DATA LINES.
— Begin —

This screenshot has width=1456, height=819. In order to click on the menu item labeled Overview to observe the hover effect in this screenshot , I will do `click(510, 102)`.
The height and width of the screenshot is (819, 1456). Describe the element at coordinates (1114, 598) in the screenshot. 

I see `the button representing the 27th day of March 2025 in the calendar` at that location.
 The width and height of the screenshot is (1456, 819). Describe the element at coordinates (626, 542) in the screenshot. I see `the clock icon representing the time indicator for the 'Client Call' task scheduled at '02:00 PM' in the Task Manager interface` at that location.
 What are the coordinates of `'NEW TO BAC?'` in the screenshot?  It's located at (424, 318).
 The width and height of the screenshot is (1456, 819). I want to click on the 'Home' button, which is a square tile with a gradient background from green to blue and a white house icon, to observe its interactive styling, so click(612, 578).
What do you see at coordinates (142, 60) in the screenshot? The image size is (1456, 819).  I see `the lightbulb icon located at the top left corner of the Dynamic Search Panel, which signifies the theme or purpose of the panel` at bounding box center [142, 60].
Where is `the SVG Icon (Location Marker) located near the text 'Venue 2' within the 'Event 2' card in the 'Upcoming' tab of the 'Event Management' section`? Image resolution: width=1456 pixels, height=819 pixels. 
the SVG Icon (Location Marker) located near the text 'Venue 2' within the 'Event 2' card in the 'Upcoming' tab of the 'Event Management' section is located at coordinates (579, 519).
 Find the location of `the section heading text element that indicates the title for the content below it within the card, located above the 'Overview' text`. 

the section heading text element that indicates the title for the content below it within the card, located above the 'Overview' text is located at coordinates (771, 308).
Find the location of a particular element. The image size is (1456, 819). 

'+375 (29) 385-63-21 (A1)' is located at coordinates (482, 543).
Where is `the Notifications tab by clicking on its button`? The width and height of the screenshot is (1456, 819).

— End —

BRIEF.
Edit everything from the start of the items down to the line containing "The width and height of the screenshot is (1456, 819). I", changing "hover effect" to "hover state" and leaving every other part as it is.

RESPONSE TO THIS EXERCISE.
This screenshot has width=1456, height=819. In order to click on the menu item labeled Overview to observe the hover state in this screenshot , I will do `click(510, 102)`.
The height and width of the screenshot is (819, 1456). Describe the element at coordinates (1114, 598) in the screenshot. 

I see `the button representing the 27th day of March 2025 in the calendar` at that location.
 The width and height of the screenshot is (1456, 819). Describe the element at coordinates (626, 542) in the screenshot. I see `the clock icon representing the time indicator for the 'Client Call' task scheduled at '02:00 PM' in the Task Manager interface` at that location.
 What are the coordinates of `'NEW TO BAC?'` in the screenshot?  It's located at (424, 318).
 The width and height of the screenshot is (1456, 819). I want to click on the 'Home' button, which is a square tile with a gradient background from green to blue and a white house icon, to observe its interactive styling, so click(612, 578).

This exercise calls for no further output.